PROMPT: Leave the pictures out and transcribe every record exactly.

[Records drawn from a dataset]
Segment Open
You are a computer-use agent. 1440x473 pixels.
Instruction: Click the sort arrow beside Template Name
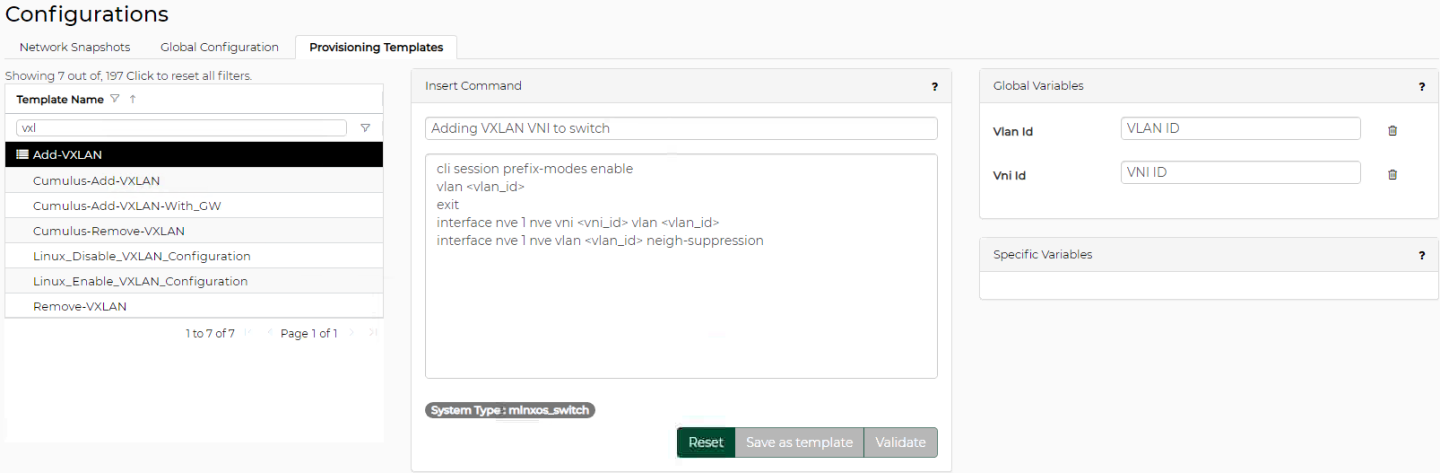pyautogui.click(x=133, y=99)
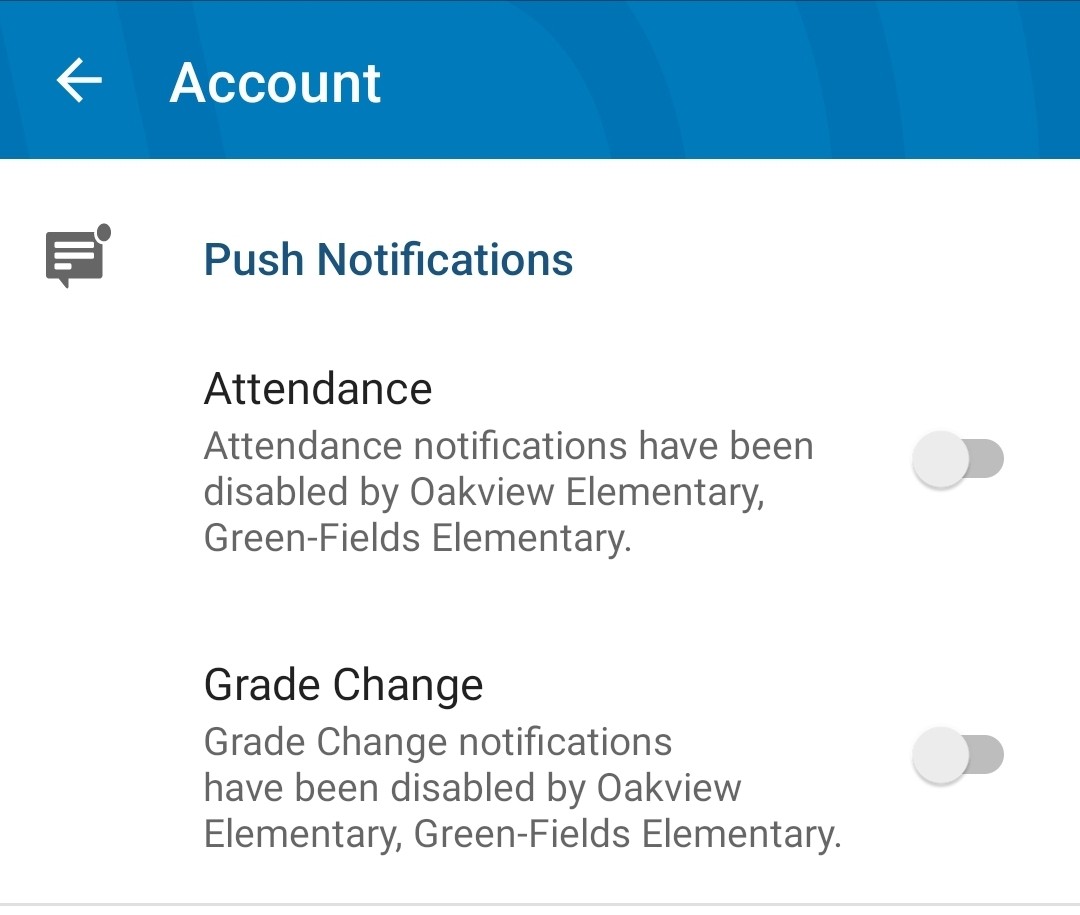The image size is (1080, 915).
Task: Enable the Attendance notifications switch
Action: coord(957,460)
Segment Closed
TASK ANSWER:
You are a computer-use agent. 1440x473 pixels.
Instruction: Click the sort arrow beside Template Name
pyautogui.click(x=133, y=99)
The image size is (1080, 915).
Task: Enable the Attendance notifications switch
Action: coord(957,460)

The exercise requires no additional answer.